Kinostar Jean-Louis Trintignant ist tot
Er spielte mit Brigitte Bardot und Romy Schneider, drehte für Truffaut und Chabrol: Der französische Charakterdarsteller Jean-Louis Trintignant ist im Alter von 91 Jahren gestorben.
"Und immer lockt das Weib" (1956)
Einen seiner ersten Filme drehte Jean-Louis Trintignant mit Brigitte Bardot - damals auf dem Weg zum Star. Aufreizend blond spielt sie bei den Dreharbeiten ihren Sex-Appeal aus, alle Männer am Set erliegen ihrer Faszination: Der Mythos der "BB" ist geboren. Den schüchternen Trintignant aus der französischen Provinz, der bislang nur Theatererfahrung hat, verwirrt das. Er geht erstmal zum Militär.

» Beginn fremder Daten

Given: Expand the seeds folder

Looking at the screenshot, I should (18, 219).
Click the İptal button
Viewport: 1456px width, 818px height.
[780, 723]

"Angélique, 2. Teil" (1965)
Die Rolle des jugendlichen Liebhabers war nicht unbedingt sein Fach. Aber Trintignant, der am Theater in Paris sein Handwerk gelernt hat, gefiel sich in dieser Romanverfilmung als "Schmutzpoet" Claude le Petit - und Filmpartner der attraktiven Michèle Mercier. Für ihn war dieser Kostümfilm ein Meilenstein zur Überwindung seiner starken Schüchternheit, die ihn seit seiner Kindheit plagte.
"Ein Mann und eine Frau" (1966)
Geboren wird Jean-Louis Trintignant am 11. Dezember 1930 in der Provence. Der Sohn einer Industriellenfamilie, die auf großem Fuß lebt, aber kein Geld hat, will unbedingt Rennfahrer werden. Seine Mutter hat ihn als Kind noch wie ein Mädchen erzogen. Freund und Regisseur Claude Lelouch schreibt ihm 1966 diese Rolle auf den Leib, mit der Trintignant brillieren kann.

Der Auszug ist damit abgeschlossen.